Les hausses de budget ces dernières années sont peu significatives et pourtant le gouvernement continue à mettre à mal le service public de la justice : plus de 400 millions d’euros viennent ainsi d’être gelés dans le cadre du vote de la loi de programmation militaire.

En 2021, le suicide d’une jeune magistrate avait amené les magistrats, greffiers, avocats à lancer un cri d’alarme quant à la déréliction de la justice, alors qu’il en va de la confiance des citoyens dans les institutions et de la paix sociale.

L’exécutif n’a pas pris la mesure des moyens nécessaires pour répondre à l’objectif d’une bonne justice.
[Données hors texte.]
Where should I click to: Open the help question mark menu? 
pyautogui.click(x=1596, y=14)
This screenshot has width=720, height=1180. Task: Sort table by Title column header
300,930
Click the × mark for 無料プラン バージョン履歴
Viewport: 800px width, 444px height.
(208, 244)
Bien au contraire, il a systématiquement cherché des palliatifs mettant à mal les exigences du procès équitable pour éviter de charger les audiences : alternatives aux poursuites – sanctions sans garanties, développement des amendes forfaitaires notamment délictuelles. Il vient seulement de reculer sur la création d’un plaider coupable criminel, qui aurait empêché les victimes de pouvoir s’exprimer au cours d’une véritable audience.

Il ne cesse de demander la création de nouvelles infractions, alors qu’elles embolisent les services de police. Les textes de lois Ripost, Rodwell etc. en sont les exemples les plus récents. Les choix des priorités pénales sont tournés actuellement contre le « deal de rue » sous couvert de « narcotrafic », et plus généralement contre l’occupation de l’espace public non discipliné (manifestations, free party, etc.), ce qui a des effets concrets sur le temps disponible pour d’autres actions. La police judiciaire, qui n’est déjà plus attractive, subit encore les conséquences de la réforme de 2023 qui prive les magistrats d’inspecteurs compétents et formés. Récemment, les experts judiciaires ont alerté sur leurs conditions de travail (et les retards excessifs de paiement), qui ont un impact majeur sur la possibilité de mener une enquête effective. Enfin, la politique du tout-carcéral, orientée uniquement vers le nombre de places en prison, freine les approches de réduction de la récidive et de prévention des infractions.

La Cour des comptes a rendu un rapport montrant le manque de moyens de l’aide sociale à l’enfance (ASE) mais on pourrait en dire de même de la protection judiciaire de la jeunesse et de toutes les actions tournées vers la protection de l’enfance. Comment dès lors mettre à l’abri les enfants victimes d’inceste ou de maltraitance familiale ? Les offensives idéologiques de l’extrême droite empêchent par ailleurs l’éducation à la sexualité à l’école, nécessaire à l’éducation au consentement et à la connaissance des enfants du droit au respect de leur intégrité physique et psychique.

La Commission indépendante sur l’inceste et les violences sexuelles faites aux enfants (Ciivise) a démontré l’ampleur des infractions sexuelles sur les mineurs : prendre en charge un plan de soutien psychologique et de réelle prévention de ces infractions exige des moyens qui ne sont toujours pas d’actualité. Et on en revient à l’absence de moyens pour la justice pour accompagner la prise en compte croissante de la parole des enfants victimes.

La situation est telle que le risque est grand de voir se reproduire de nombreux drames.

Il est particulièrement délétère pour l’État de droit que le gouvernement cible immédiatement les magistrats pour ne pas répondre de ses responsabilités dans ses choix politiques, alors que les extrême droites en profitent pour continuer leur guerre aux juges.

La LDH se joindra en conséquence aux manifestations le 4 juillet à l’appel des associations féministes, pour alerter sur l’urgence à porter une politique pénale de protection de l’enfance et spécifiquement sur les questions de violences sexuelles, une politique pénale mais aussi éducative à la hauteur des enjeux sociétaux.